According to the CDC, the community assessments will include randomly selecting residents to provide blood and urine samples to check PFAS levels. The exposure assessments will use statistically based sampling.

In May 2018, the Environmental Working Group, a non-profit organization that supports research and education on public health concerns related to environmental exposures, released an estimate that as many as 110 million Americans may have PFAS compounds in their drinking water.

A 2018 ATSDR draft toxicology report has associated PFAS compounds with ulcerative colitis, thyroid disease and high blood pressure in pregnant women. In addition, the most commonly used PFAS compounds have been linked to testicular and kidney cancer.

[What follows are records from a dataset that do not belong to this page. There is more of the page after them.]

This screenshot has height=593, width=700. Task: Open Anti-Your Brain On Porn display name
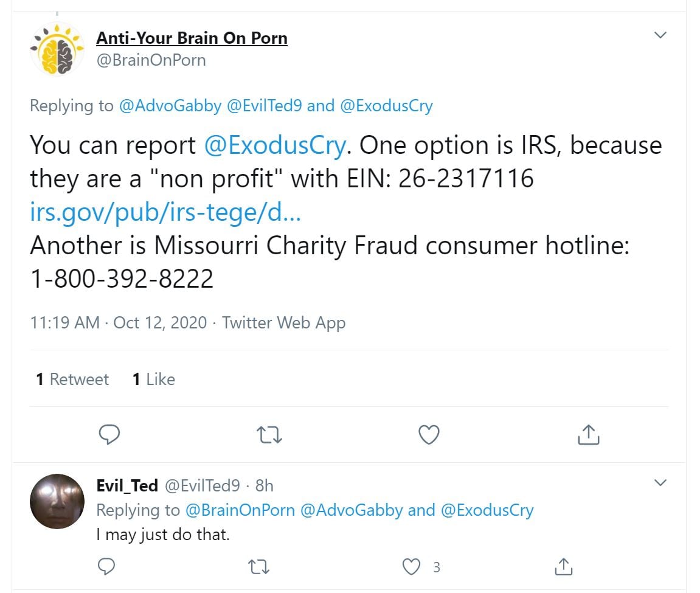coord(192,38)
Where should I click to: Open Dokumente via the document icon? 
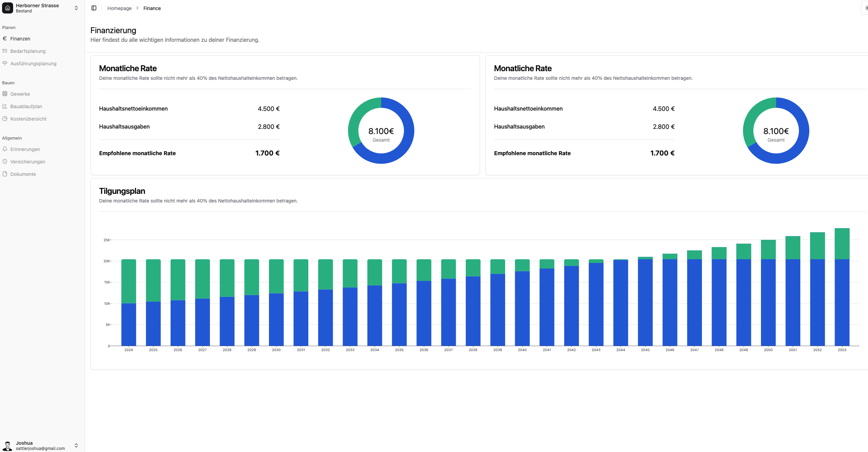pos(5,174)
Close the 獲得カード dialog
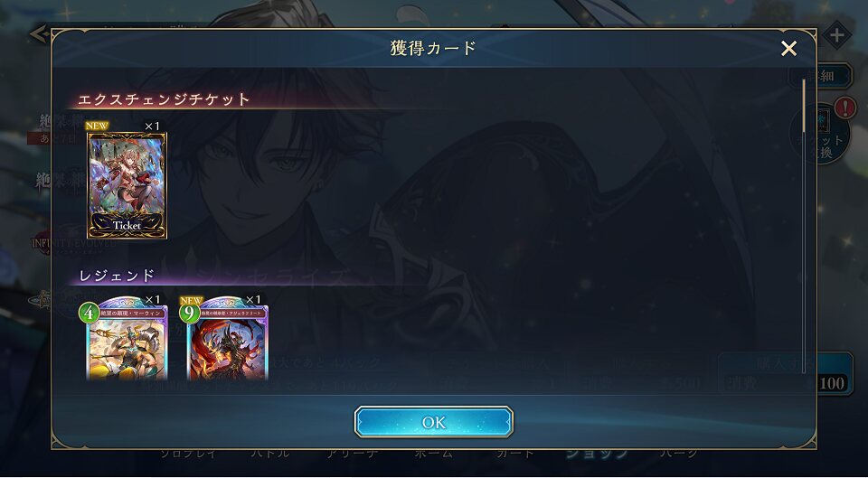868x478 pixels. pos(788,49)
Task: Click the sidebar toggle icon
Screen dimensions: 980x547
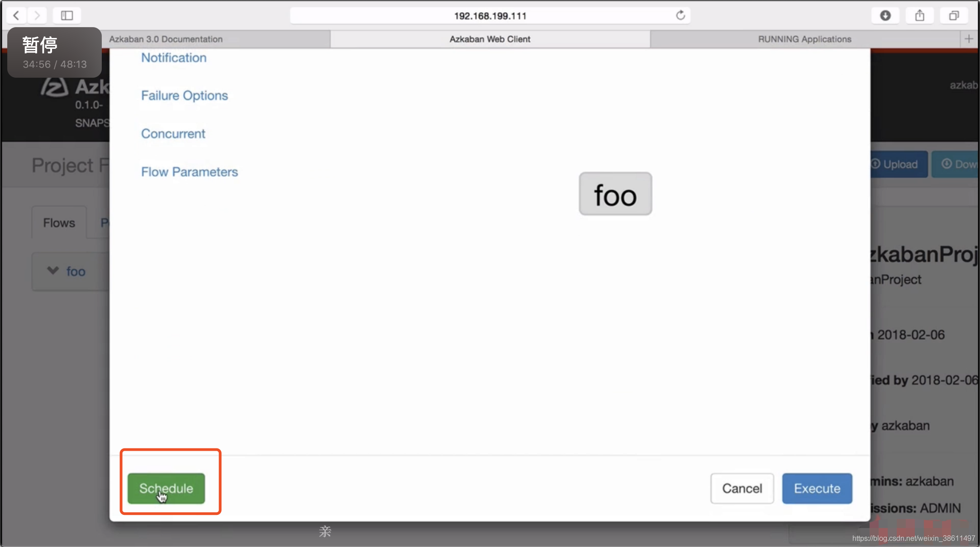Action: [x=67, y=15]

The Air Force last year announced that it had completely transitioned its firefighting services to use foam considered safer to the environment than the original aqueous firefighting foam.

The Army also plans to replace its stockpiles and to incinerate the PFAS-containing foams.

In 2016, the Navy announced a policy to stop releasing foam at its shore facilities except in emergencies and had a plan to dispose of its excess foam. It also announced plans to dispose and replace all shore systems and fire trucks that use the PFAS-containing foam.